Records shown -
▽

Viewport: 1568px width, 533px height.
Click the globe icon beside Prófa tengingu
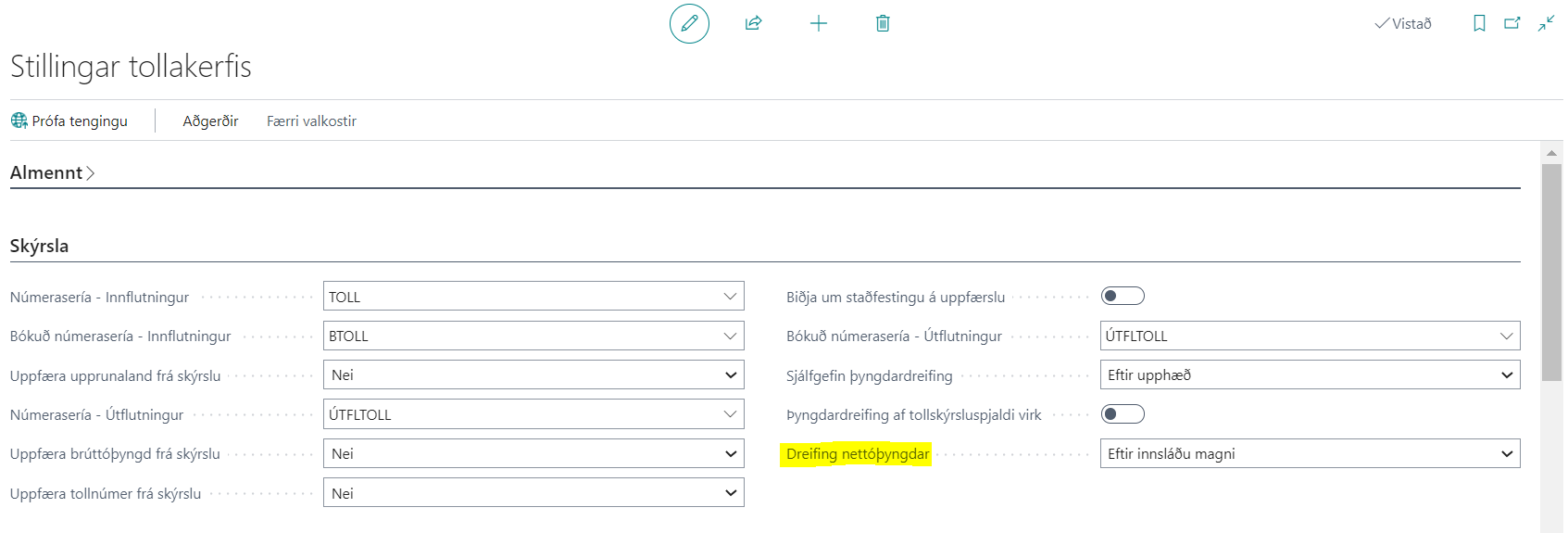click(19, 121)
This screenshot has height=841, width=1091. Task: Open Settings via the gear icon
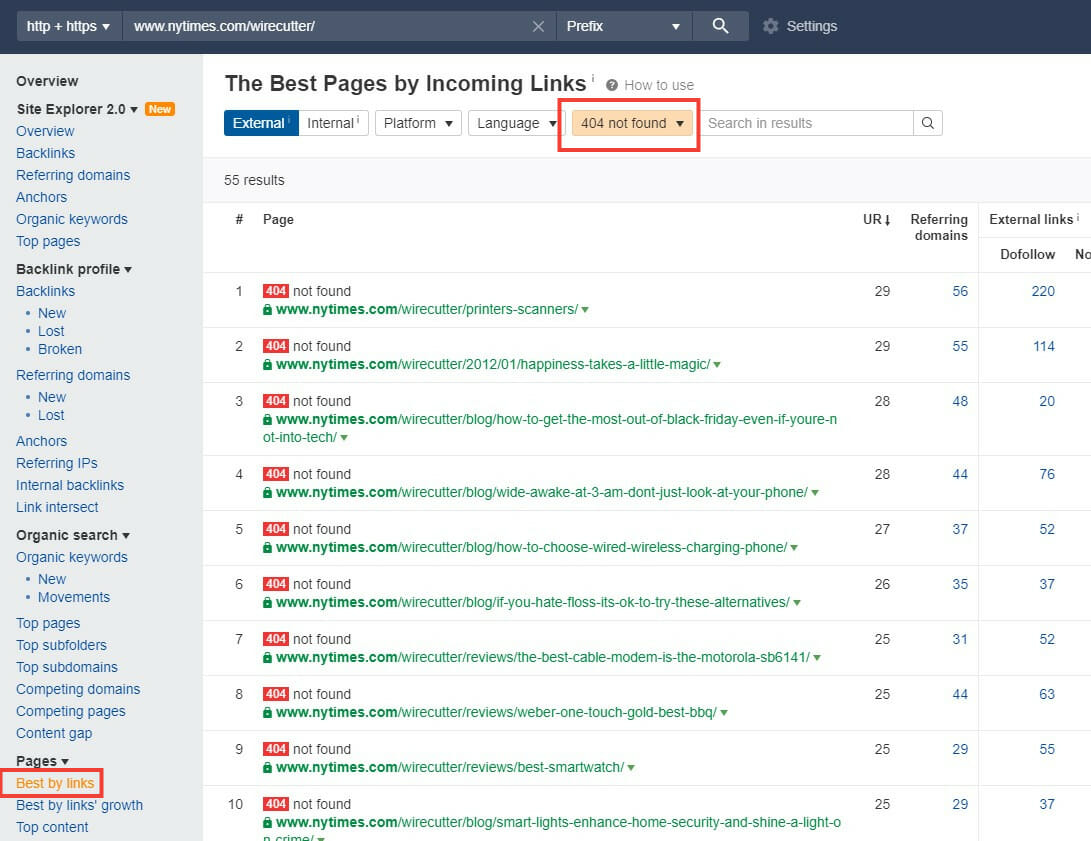[770, 26]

△

What needs to be done -
Repeat every row above word for word, leaving out the pictures.

Completed exercise -
Viewport: 1568px width, 533px height.
Click the globe icon beside Prófa tengingu
click(19, 121)
This screenshot has height=841, width=1091. Task: Open Settings via the gear icon
[770, 26]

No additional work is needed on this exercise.